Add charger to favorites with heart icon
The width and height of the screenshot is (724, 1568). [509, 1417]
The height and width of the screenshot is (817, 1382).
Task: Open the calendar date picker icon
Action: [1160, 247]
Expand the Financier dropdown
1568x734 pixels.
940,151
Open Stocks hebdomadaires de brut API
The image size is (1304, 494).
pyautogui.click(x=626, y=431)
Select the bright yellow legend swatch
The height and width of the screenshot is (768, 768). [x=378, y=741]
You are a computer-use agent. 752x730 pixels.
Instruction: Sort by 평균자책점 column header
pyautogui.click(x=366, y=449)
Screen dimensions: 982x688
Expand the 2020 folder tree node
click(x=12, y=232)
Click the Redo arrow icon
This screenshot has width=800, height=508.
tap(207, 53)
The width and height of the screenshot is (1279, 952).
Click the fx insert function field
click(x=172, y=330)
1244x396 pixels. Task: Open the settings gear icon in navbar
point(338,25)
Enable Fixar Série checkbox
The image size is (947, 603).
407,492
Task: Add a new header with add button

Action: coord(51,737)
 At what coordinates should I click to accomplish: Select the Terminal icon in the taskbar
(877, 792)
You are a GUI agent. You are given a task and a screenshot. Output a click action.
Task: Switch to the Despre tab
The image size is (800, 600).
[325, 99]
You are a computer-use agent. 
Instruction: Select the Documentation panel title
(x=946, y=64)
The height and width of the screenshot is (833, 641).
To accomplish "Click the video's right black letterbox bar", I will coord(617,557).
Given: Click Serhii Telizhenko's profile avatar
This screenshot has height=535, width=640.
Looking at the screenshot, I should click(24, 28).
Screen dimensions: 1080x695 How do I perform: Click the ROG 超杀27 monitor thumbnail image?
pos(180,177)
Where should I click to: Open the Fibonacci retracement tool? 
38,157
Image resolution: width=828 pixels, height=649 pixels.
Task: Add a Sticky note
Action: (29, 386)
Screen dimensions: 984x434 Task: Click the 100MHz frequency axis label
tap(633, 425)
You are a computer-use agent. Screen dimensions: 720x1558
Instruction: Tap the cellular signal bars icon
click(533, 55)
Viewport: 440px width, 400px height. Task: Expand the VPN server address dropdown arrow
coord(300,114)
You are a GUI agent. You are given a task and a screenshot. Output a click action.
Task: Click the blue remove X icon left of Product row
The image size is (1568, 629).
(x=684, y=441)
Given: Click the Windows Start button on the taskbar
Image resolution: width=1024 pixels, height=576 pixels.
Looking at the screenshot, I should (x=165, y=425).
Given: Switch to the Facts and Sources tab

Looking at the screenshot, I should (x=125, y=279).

——

What lines in the listing include the string "agent"? Copy them out.

Written answer →
You are a computer-use agent. 752x730 pixels.
You are a GUI agent. You are given a task and a screenshot. Output a click action.
You are a computer-use agent. 
You are a computer-use agent. Screen dimensions: 720x1558
You are a GUI agent. You are given a task and a screenshot. Output a click action.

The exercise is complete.